== DATA TO USE ==
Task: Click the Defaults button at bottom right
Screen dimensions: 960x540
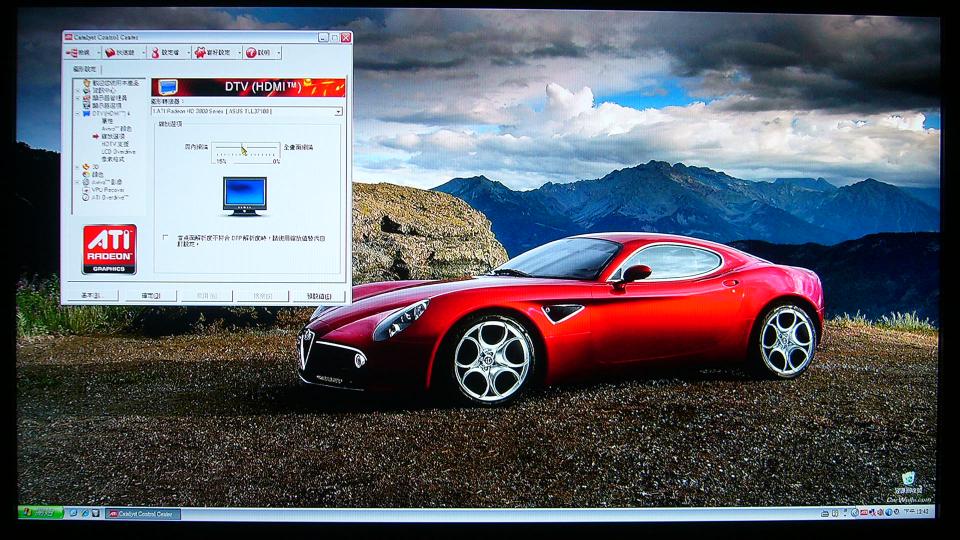Action: pos(319,296)
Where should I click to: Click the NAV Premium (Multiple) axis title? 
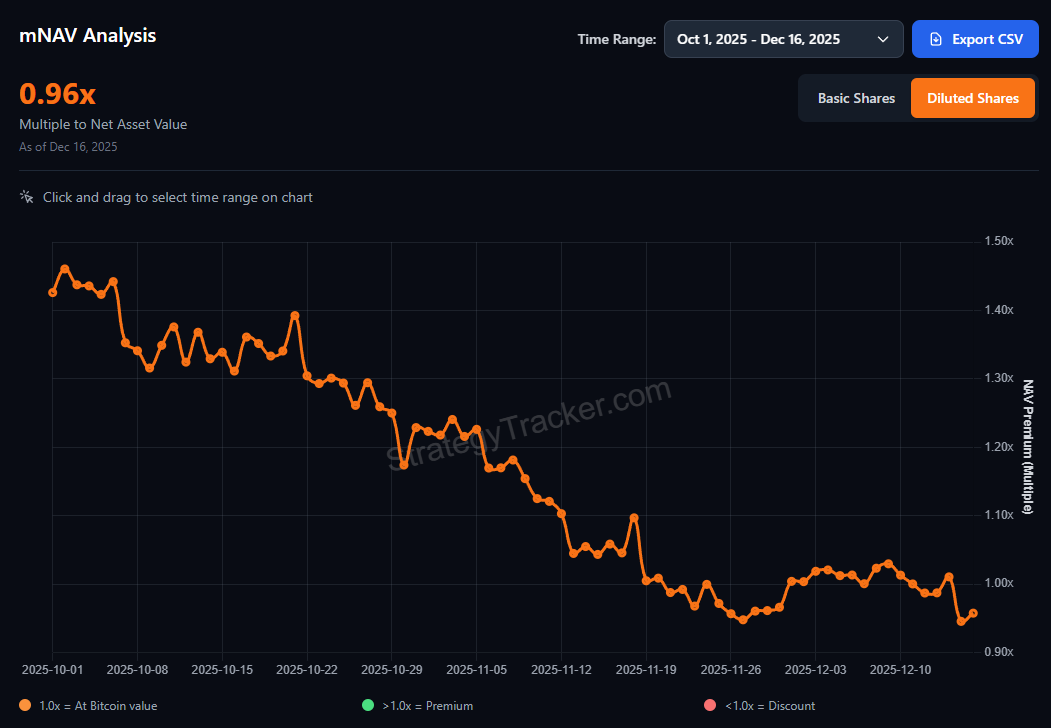pyautogui.click(x=1027, y=446)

== WHAT IS BEING ASKED ==
Copy the lines above word for word, leaving out the pictures.

== RESULT ==
Task: Click the Defaults button at bottom right
Screen dimensions: 960x540
Action: pos(319,296)
Where should I click to: Click the NAV Premium (Multiple) axis title? 
pyautogui.click(x=1027, y=446)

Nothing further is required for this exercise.